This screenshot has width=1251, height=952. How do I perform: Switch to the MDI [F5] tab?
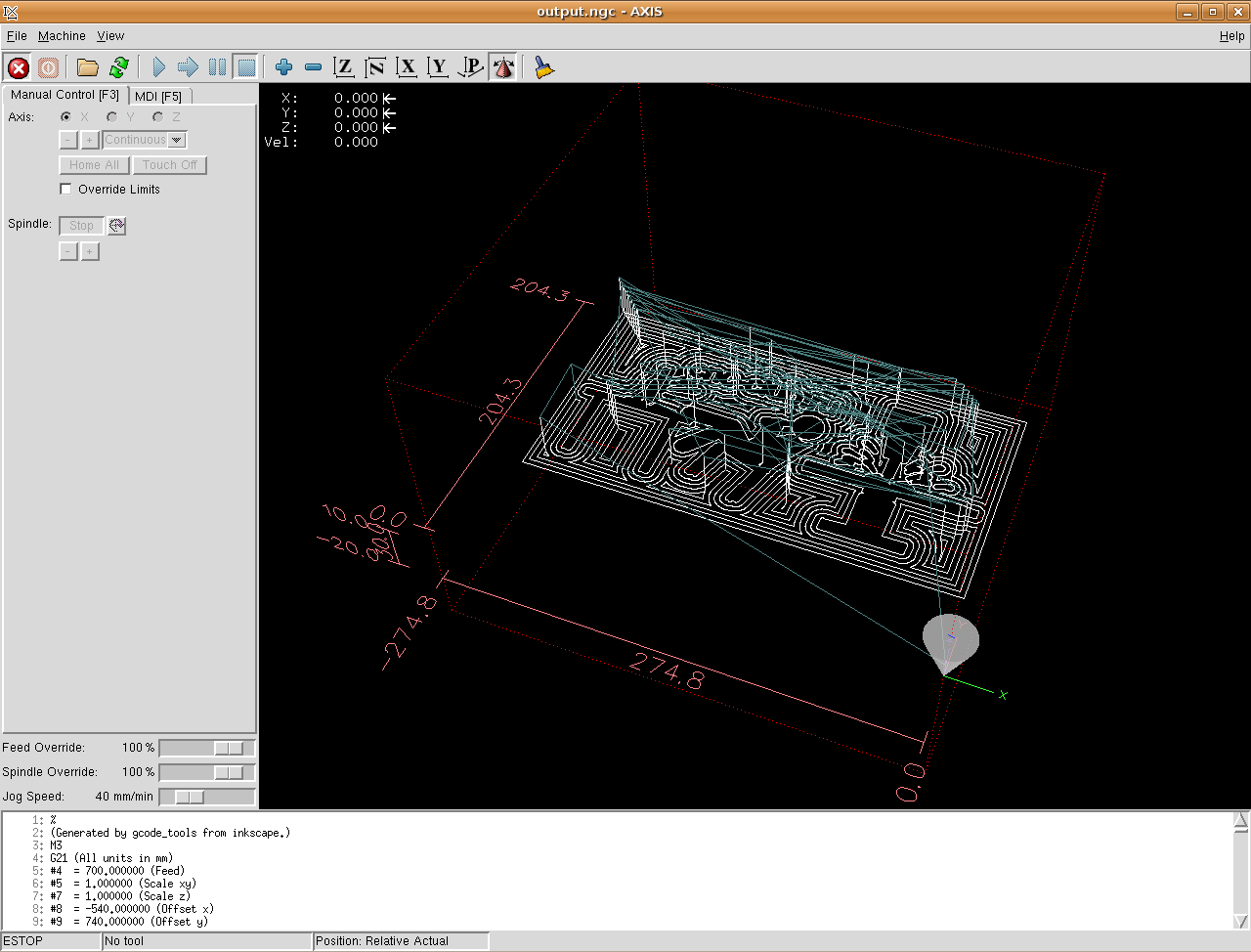(158, 96)
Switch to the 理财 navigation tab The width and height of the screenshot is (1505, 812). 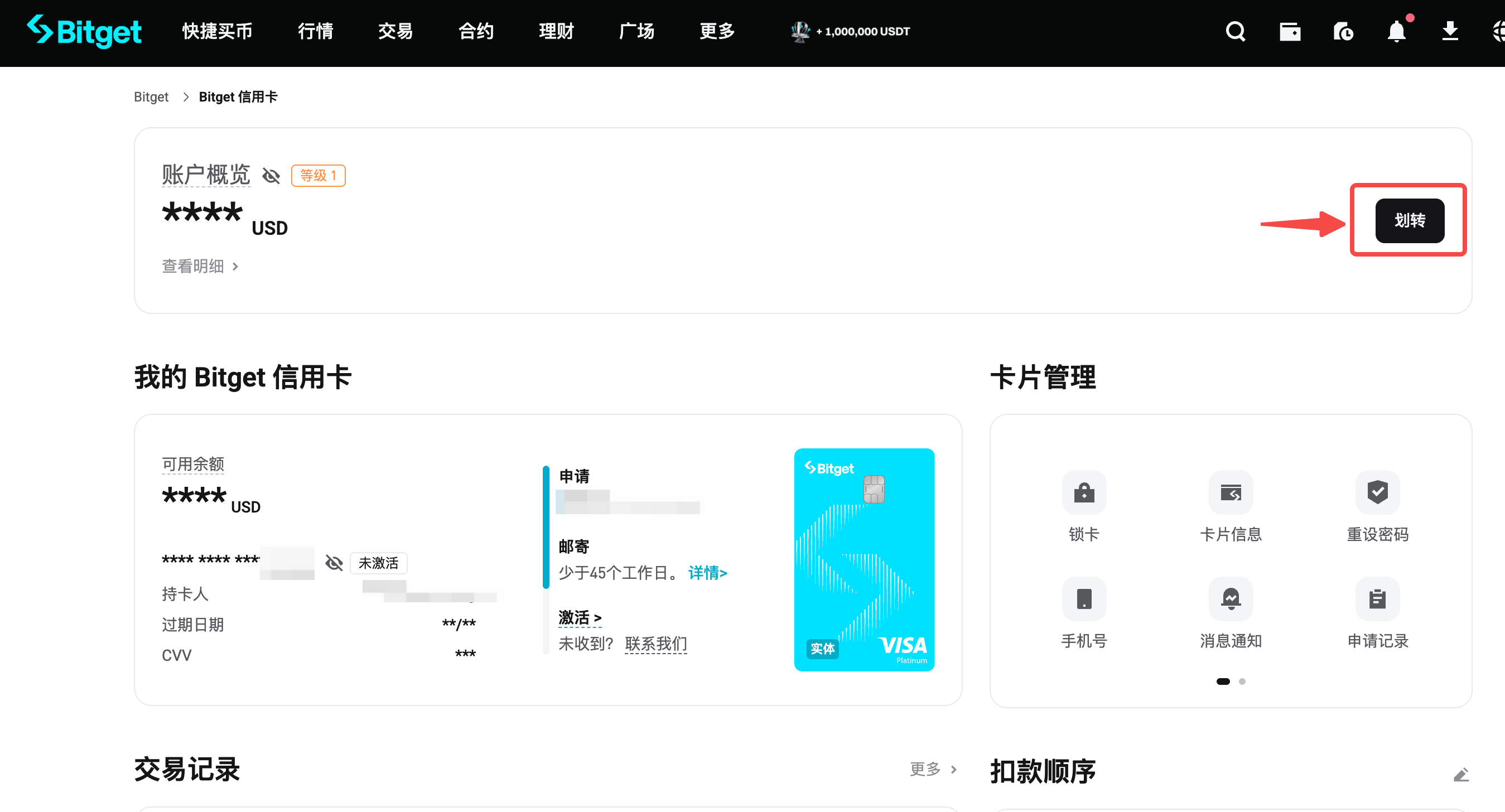point(555,32)
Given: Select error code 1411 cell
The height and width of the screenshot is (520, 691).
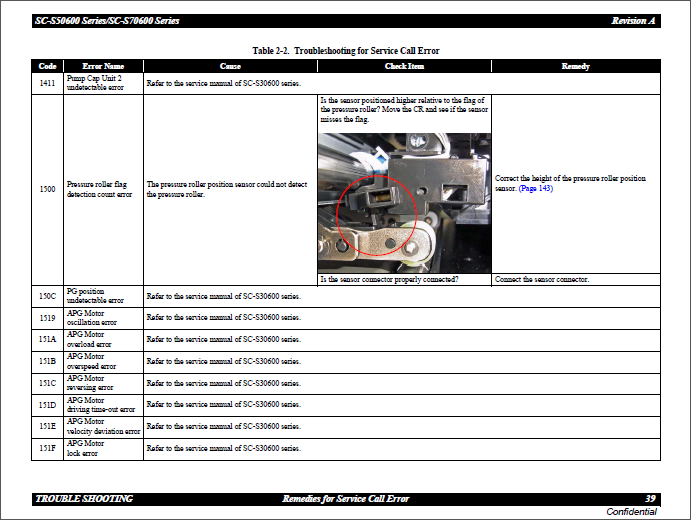Looking at the screenshot, I should coord(47,84).
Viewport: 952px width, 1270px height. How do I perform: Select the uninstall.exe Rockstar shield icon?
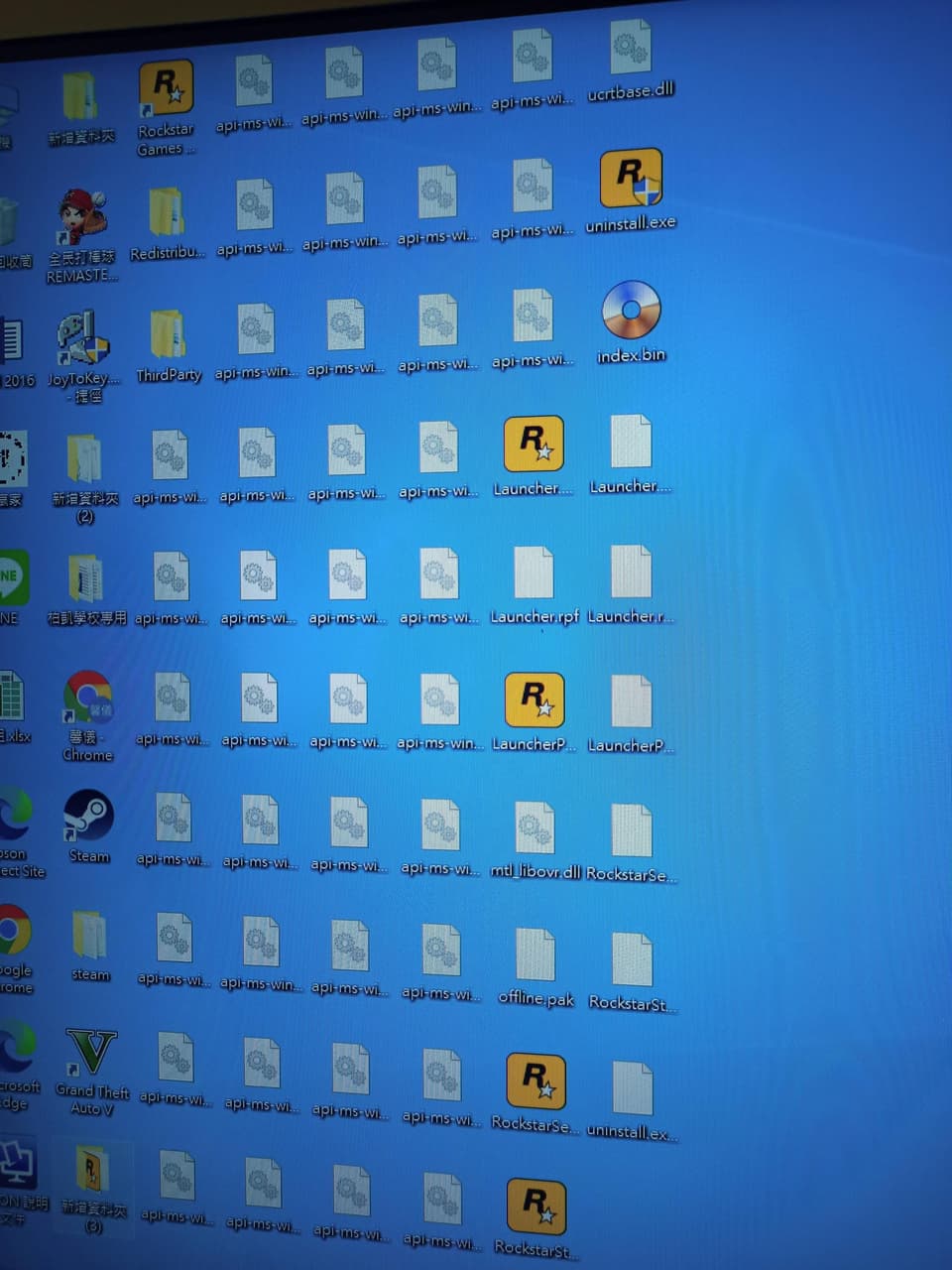631,180
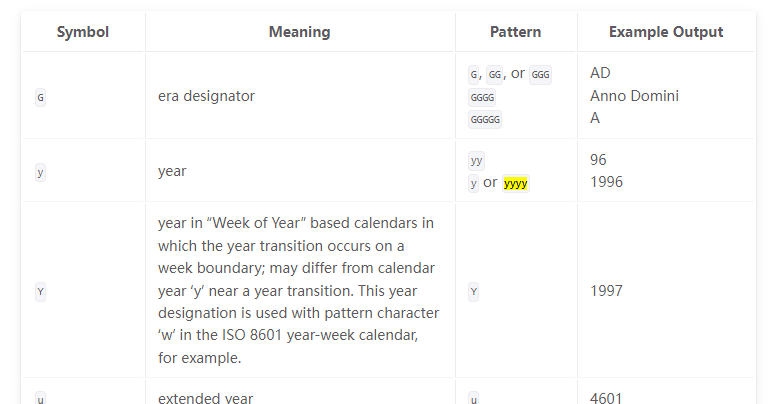
Task: Click the Example Output column header
Action: pos(666,32)
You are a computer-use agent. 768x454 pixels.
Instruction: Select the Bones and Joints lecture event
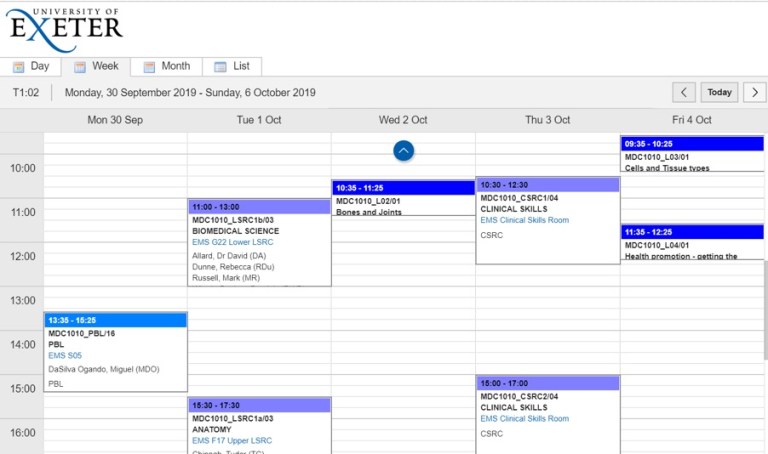[x=403, y=206]
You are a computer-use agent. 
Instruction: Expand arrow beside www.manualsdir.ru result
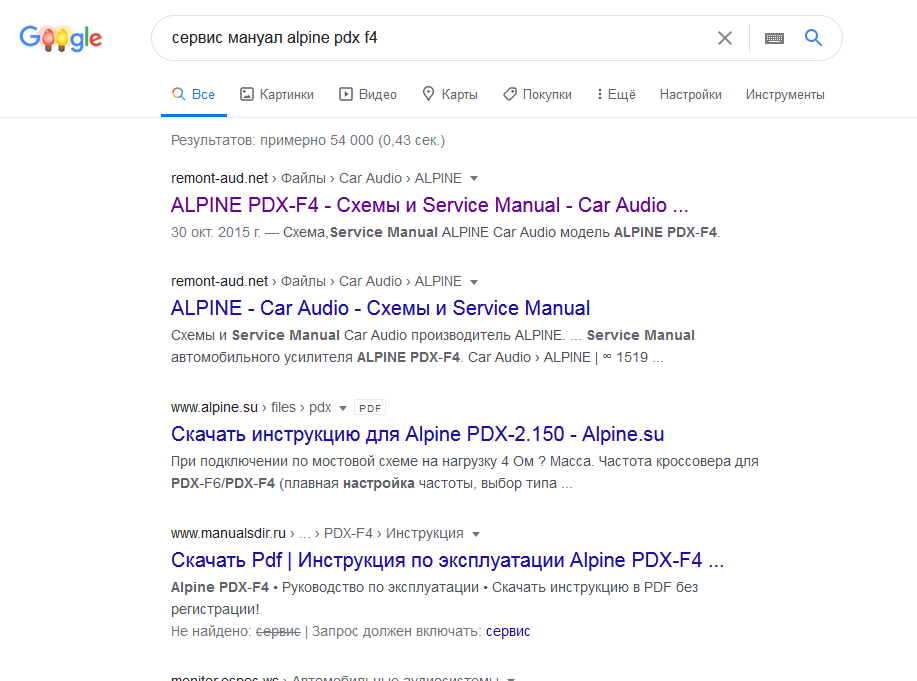476,533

=-=-=

What you have to do –
Find each line above that contains the word "computer" and copy those lines in full.

Response below –
You are a computer-use agent. 768x454 pixels.
You are a computer-use agent. 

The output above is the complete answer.